公園に入ると、すぐに記念艦「三笠」が見える。噴水の中央には、東郷平八郎元帥の像も立っている。陽気がいいため、東郷元帥の足元では外国人たちが日向ぼっこをしていた。何ともシュールな光景だ。
「三笠」は思ったよりも巨大で迫力があった。少し先には猿島も見え、さらに先には房総半島が広がっている。対岸に一つだけビルがそびえ立っているのが見えたので、目を凝らすと、千葉ポートタワーだった。そんな遠くまで見えるとは。
久しぶりに海を眺めたが、気持ちがいい。横須賀の海は意外に透明でキレイだった。だが、電気クラゲは浮かんでいなかった。ハッ!
しばらく眺めたあと、公園を少し散歩して、駅に向かった。実は素でボケていたのだが、横須賀は外国人観光客が多いなぁ、と思っていた。よく考えたら米軍基地があるからだと気がついた。それを妻に話すと呆れられた。

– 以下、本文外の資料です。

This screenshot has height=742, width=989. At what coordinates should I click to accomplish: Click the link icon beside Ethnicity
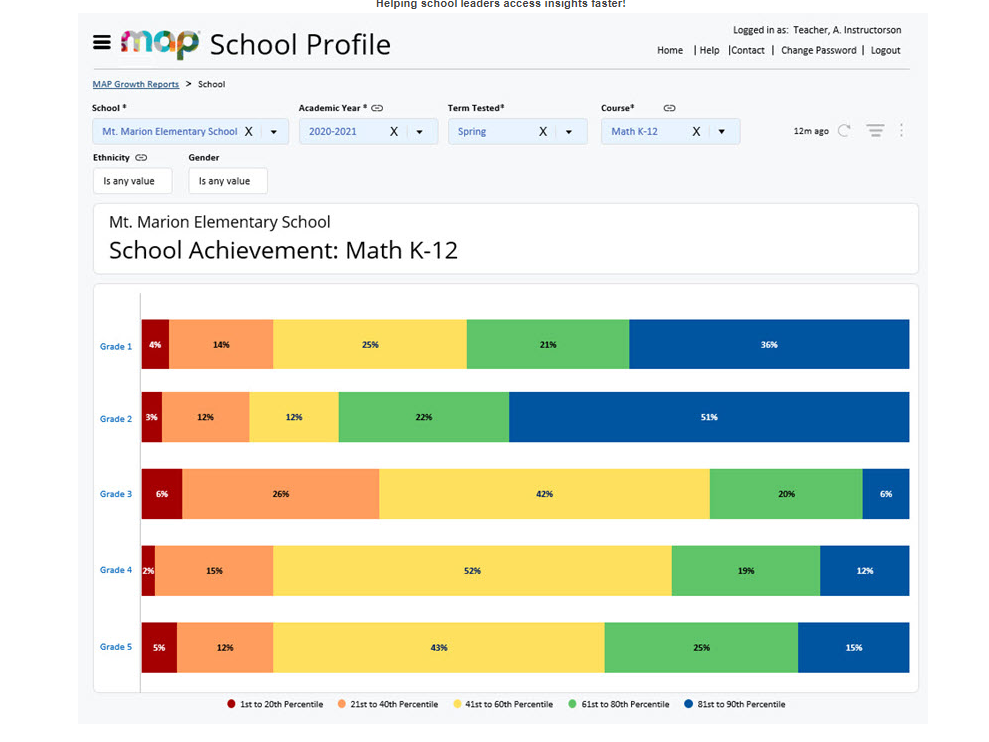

途中で「ドブ板通り」を通る。アメリカ的な雰囲気が楽しい。横浜銀蠅の「横須賀Baby」にも歌われた「肩で風切ったドブ板通り」だ。だが、昼よりもバーなどの店が開く夜のほうが楽しい通りなのだろう。人通りはそれほどでもなく、あっという間に通り過ぎた。
JR横須賀駅に向かう途中の歩道橋からは、横須賀基地の巡洋艦や潜水艦の姿も見えた。「三笠」も大きかったが、巡洋艦や潜水艦も迫力がある。横須賀の街を歩きながら、「住んだら面白そうな街だなぁ」と思っていたが、ここは軍艦や潜水艦といった「非日常」も同居する街であると気付かされた。
JR横須賀駅で逗子行きの電車に乗り、逗子からは湘南新宿ラインの自由席グリーン車に乗り、赤羽まで乗り換えなしで快適に帰ってきた。久しぶりに“旅”を満喫した日だった。